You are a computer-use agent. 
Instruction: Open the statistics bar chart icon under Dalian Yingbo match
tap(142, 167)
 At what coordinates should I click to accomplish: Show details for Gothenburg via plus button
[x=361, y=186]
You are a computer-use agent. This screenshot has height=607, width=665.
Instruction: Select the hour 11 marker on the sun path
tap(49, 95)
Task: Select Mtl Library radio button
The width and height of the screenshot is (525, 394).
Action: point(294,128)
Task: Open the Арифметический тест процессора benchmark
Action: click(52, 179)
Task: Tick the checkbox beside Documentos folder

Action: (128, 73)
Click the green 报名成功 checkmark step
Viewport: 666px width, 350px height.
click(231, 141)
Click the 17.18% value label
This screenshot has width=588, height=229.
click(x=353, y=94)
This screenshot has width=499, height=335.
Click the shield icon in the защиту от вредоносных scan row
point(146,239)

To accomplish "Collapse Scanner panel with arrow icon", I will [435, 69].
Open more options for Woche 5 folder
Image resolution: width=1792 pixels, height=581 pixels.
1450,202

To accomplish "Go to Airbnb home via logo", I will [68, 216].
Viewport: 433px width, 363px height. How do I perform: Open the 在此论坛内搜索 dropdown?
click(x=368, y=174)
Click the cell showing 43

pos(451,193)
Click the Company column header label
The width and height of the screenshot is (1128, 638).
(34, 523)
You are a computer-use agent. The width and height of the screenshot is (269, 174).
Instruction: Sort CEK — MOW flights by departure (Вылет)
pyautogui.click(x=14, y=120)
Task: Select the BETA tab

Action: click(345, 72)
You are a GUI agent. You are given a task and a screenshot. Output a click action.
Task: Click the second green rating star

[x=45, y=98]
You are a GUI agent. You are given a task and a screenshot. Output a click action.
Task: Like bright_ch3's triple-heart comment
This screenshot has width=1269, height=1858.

···

THE TASK: An exact restatement of all the entries above is needed.

ANSWER TO THIS TASK:
You are a computer-use agent. 
Instruction: Open the statistics bar chart icon under Dalian Yingbo match
tap(142, 167)
 At what coordinates should I click to accomplish: Show details for Gothenburg via plus button
[x=361, y=186]
You are a computer-use agent. This screenshot has height=607, width=665.
Instruction: Select the hour 11 marker on the sun path
tap(49, 95)
Task: Select Mtl Library radio button
The width and height of the screenshot is (525, 394).
Action: point(294,128)
Task: Open the Арифметический тест процессора benchmark
Action: click(52, 179)
Task: Tick the checkbox beside Documentos folder

Action: (128, 73)
Click the green 报名成功 checkmark step
Viewport: 666px width, 350px height.
click(231, 141)
Click the 17.18% value label
This screenshot has width=588, height=229.
click(x=353, y=94)
This screenshot has width=499, height=335.
Click the shield icon in the защиту от вредоносных scan row
point(146,239)

To accomplish "Collapse Scanner panel with arrow icon", I will [435, 69].
Open more options for Woche 5 folder
Image resolution: width=1792 pixels, height=581 pixels.
1450,202

To accomplish "Go to Airbnb home via logo", I will [68, 216].
Viewport: 433px width, 363px height. How do I perform: Open the 在此论坛内搜索 dropdown?
click(x=368, y=174)
Click the cell showing 43

pos(451,193)
Click the Company column header label
The width and height of the screenshot is (1128, 638).
(34, 523)
You are a computer-use agent. The width and height of the screenshot is (269, 174).
Instruction: Sort CEK — MOW flights by departure (Вылет)
pyautogui.click(x=14, y=120)
Task: Select the BETA tab

Action: click(345, 72)
You are a GUI agent. You are given a task and a screenshot. Output a click action.
Task: Click the second green rating star

[x=45, y=98]
You are a GUI agent. You are given a task and a screenshot. Output a click action.
Task: Like bright_ch3's triple-heart comment
This screenshot has width=1269, height=1858.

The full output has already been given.